2018-07-06 Thread Dave Crocker

Stephane, thanks for the comments.

Inline...

On 7/6/2018 8:22 AM, Stephane Bortzmeyer wrote:

On Mon, Jun 25, 2018 at 12:27:17PM +0200,
  Benno Overeinder  wrote
  a message of 27 lines which said:


This starts a Working Group Last Call for draft-ietf-dnsop-attrleaf


I've read -10 and it seems OK. It solves a real issue, and does it
properly.

Editorial: I would prefer all occurrences of "right-most" to be
replaced by "most general", to emphasize that it is not the position
which matters, it is the closeness to the root.

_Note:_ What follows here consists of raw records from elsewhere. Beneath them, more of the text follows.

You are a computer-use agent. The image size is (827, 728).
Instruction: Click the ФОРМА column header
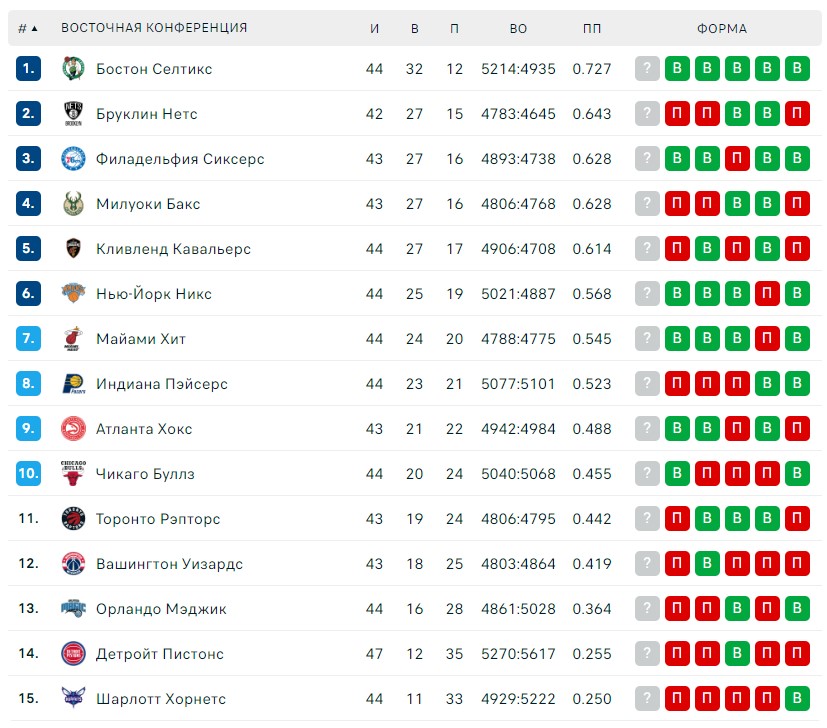[722, 28]
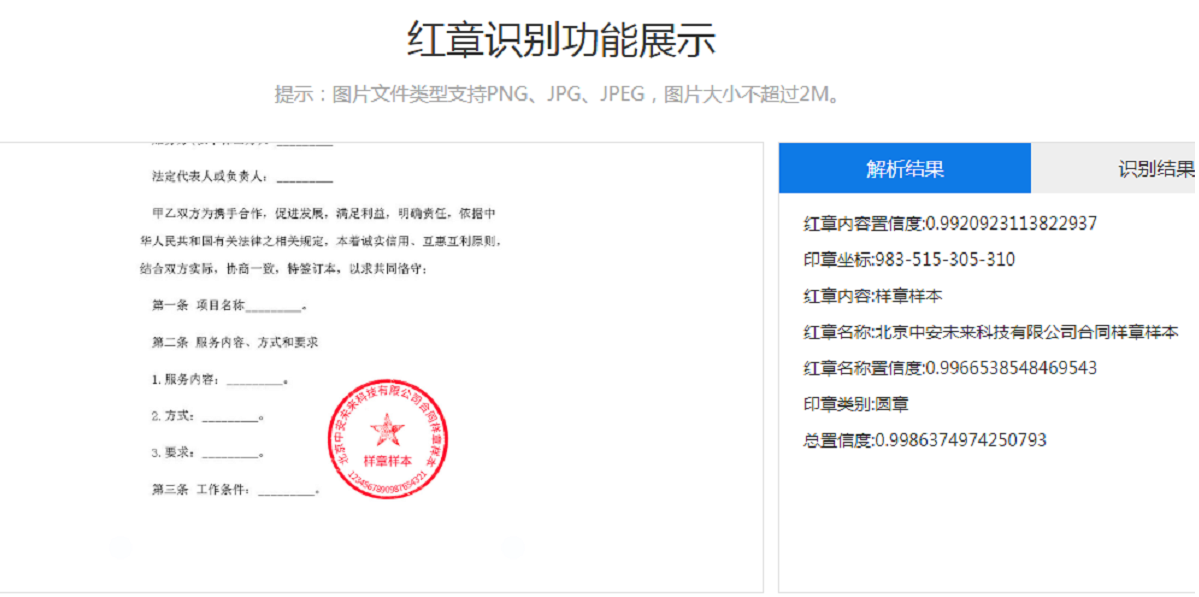This screenshot has width=1199, height=597.
Task: Click the 样章样本 text inside the seal
Action: [387, 461]
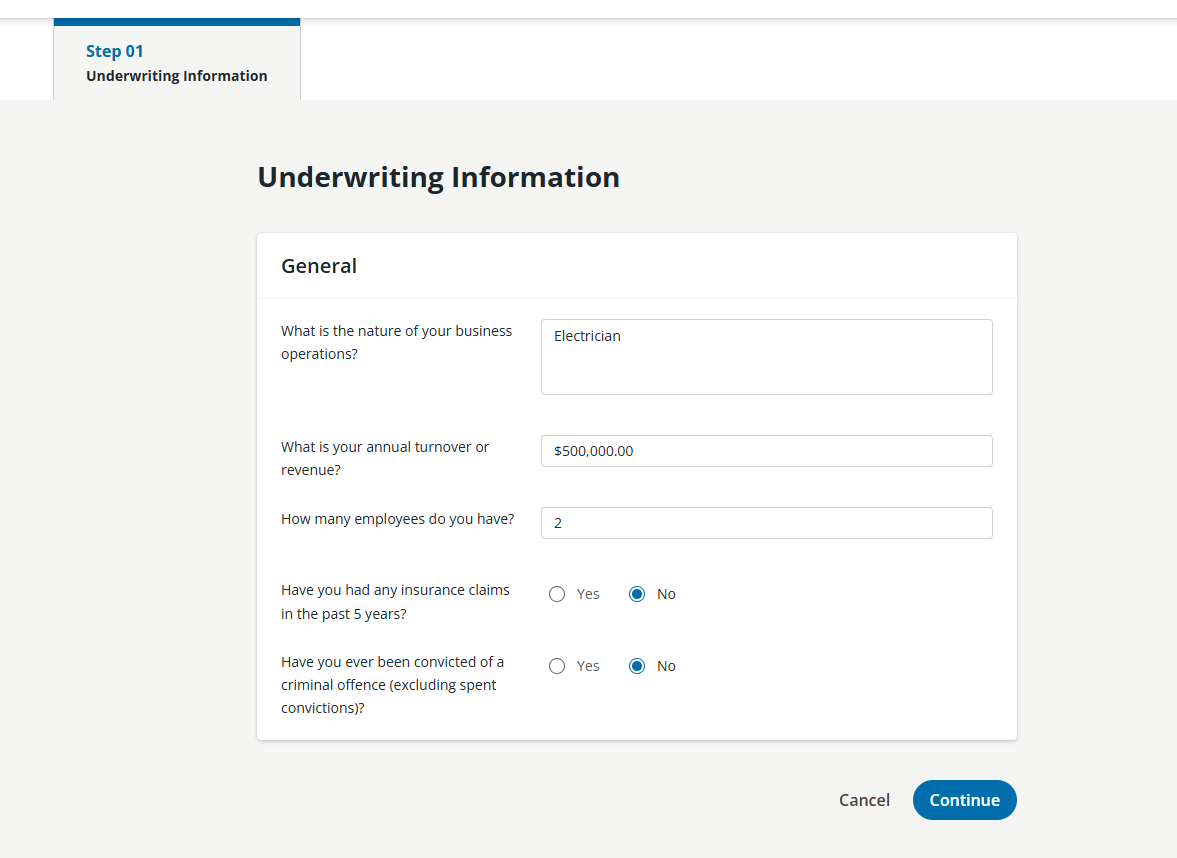Choose No for criminal offence conviction
This screenshot has height=858, width=1177.
click(x=637, y=666)
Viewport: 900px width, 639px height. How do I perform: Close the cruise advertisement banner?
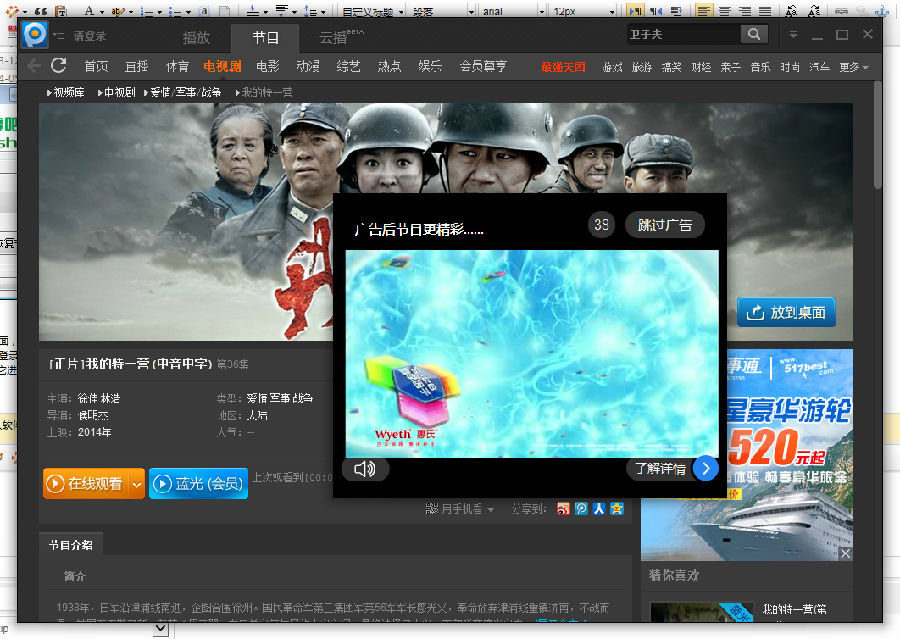click(845, 553)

So let's start by making sure we're seeking the same goal:  reader 
comprehension.  While I can imagine there is phrasing that is better 
than right-most, to achieve that comprehension, I believe 'most general' 
isn't it.  My impression has been that 'right-most' is the most common 
phrasing people have used over the years.




Editorial: 'that is they are the "top" of a DNS branch, under a
"parent" domain name.' I assume that "top" is used instead of "apex"
because the sentence does not always refer to the top of a zone?


'zone' is almost certainly not the term to apply here.  While it 
encompasses a sub-tree, its boundary is not explicit in a domain name.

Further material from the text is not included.